A Safaricom shop in Nairobi. FILE PHOTO | NMG Households struggling under Covid-19 pandemic-driven economic slowdown can now use Safaricom Bonga points to settle electricity bills.
A deal between Kenya Power #ticker:KPLC and Safaricom #ticker:SCOM will now see customers use the loyalty awards to purchase power after default rates neared 10 per cent in the three months to June, exposing over half a million customers to disconnection.
Kenya Power managing director Bernard Ngugi said the move was part of the company’s strategy to help households manage the tough economic times brought about by Covid-19 with plans underway to increase consumer education on efficient use of energy.

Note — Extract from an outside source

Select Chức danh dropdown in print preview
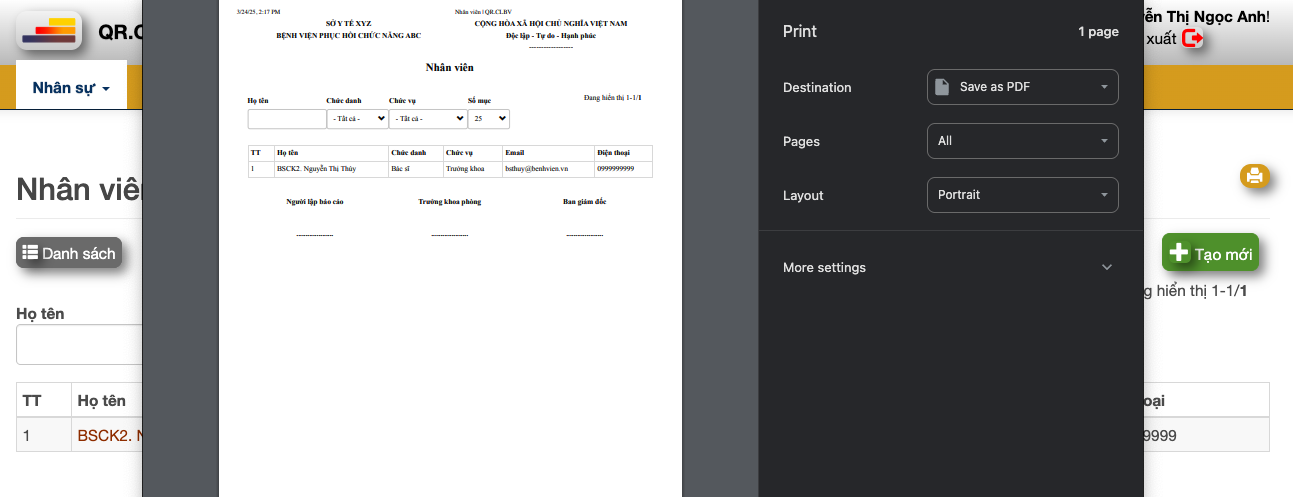pyautogui.click(x=357, y=118)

“We have entered into a partnership with Safaricom through which our customers will be able to pay for power through Bonga Points. In addition, we plan to amplify campaigns to educate our customers on efficient power use in order to manage their bills during these tough economic times,” he told the Business Daily yesterday.
Last month, Energy Cabinet Secretary Charles Keter revealed that more than 600,000 customers or at least 8.7 per cent had defaulted on power bills, costing Kenya Power some Sh3.9 billion in unpaid bills.
The default rate had risen sharply in the three months to June, coinciding with the period when the virus was first detected in Kenya.
The move to use Bonga points will also help Safaricom reduce the loyalty awards backlog that had hit Sh3.94 billion in the year to March 2020, up from the previous year’s Sh3.85 billion.
Bonga points are accounted for as a liability or deferred income in the telco’s books and only recognised as revenue once customers utilise them, hence the relief when they are redeemed.
The power purchase provision now adds to the telco’s various channels for customers to use the resource such as paying for air tickets, shopping, fueling cars and even repaying education loans.
About one billion points valued at Sh301 million were redeemed in the two months to June 4 through an initiative dubbed Bonga for Good launched on April 3 to help customers purchase goods and services in the wake of the economic disruption brought by the Covid-19 pandemic and local measures to slow down its spread in Kenya.